Automotive category award winner
Team WatonomoVision • Project: Lane detection
Software engineering students: Anish Chopra, Jason Milasincic
With a majority of new vehicles sold today featuring driver-assistance technologies such as collision avoidance and lane-departure warning systems, the idea of a self-driving car is not far off on the horizon. These systems, particularly in vehicles designed for operation without a driver, require computationally intense calculations and decisions that need to be made instantaneously. WatonomoVision completely redesigned the lane-detection stack by using deep learning to tackle the problem. We trained a deep neural network to generate segmentations from a camera image, labelling each pixel in the image as belonging to a lane line or not.
Honourable mentions
Team VagueRec • Project: X-ray analysis of lithium-ion batteries
Software engineering students: Yassin Zaoui, Tianxiang Liu, Wen Shi
Lithium ion batteries, a type a rechargeable battery, are used widely in electronic devices such as smart phones, laptops and electric cars. An increasing number of Li-ion batteries are exploding or catching fire so it is vital to make sure that batteries rolling out of factories do not contain manufacturing defects that contribute to these safety issues. The goal of our project is to accurately check — using x-ray images and a convolutional neural network — the quality of battery cells before they are packed together and delivered to customers.

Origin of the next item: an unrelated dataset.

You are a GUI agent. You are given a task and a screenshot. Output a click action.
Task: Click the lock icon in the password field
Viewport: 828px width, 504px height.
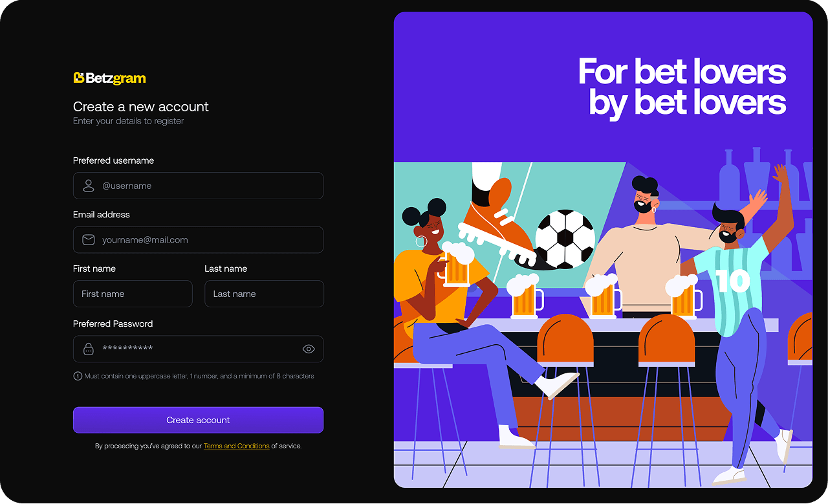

Team Zero • Project: OrbitX — Educational spaceflight simulator
Computer science students: Ye Qin Xu, Seun Ho Kim, Kyoung Jeon, Patrick Melanson
OCESS is an Ottawa-area volunteer high school club for spaceflight simulation. It uses a combination of physical astronaut living quarters and a software simulation of spaceship piloting and other aspects of spaceflight. Our project is to rewrite the spaceflight component of this simulation software, faithfully replicating its features while making the software more easily maintainable by students.
Team HoloVision • Project: Breast cancer research with MSHoloLens
Software engineering students: Michael Bahng, Jiaqi Qian, Pranaab Dhawan
Breast cancer is the most commonly occurring cancer among women. Current surgical procedures have complications that result in imperfect treatment; one quarter of women treated for early-stage breast cancer must undergo repeated treatments and mastectomy to remove residual tumours. Improving the accuracy of breast-conserving surgery is an active area of research that spans multiple disciplines.
Our project aims to extend Dr. Oleg Michailovich’s research on breast-conservation surgery to solve this complication, using augmented reality to assist the surgeons in locating tumors. Using proprietary surface projection and reconstruction algorithms in conjunction with the Microsoft HoloLens, which is equipped with various sensors and augmented reality capabilities, we aim to project a 3D hologram of the tumors from a breast MRI, while accounting for changes in anatomical position.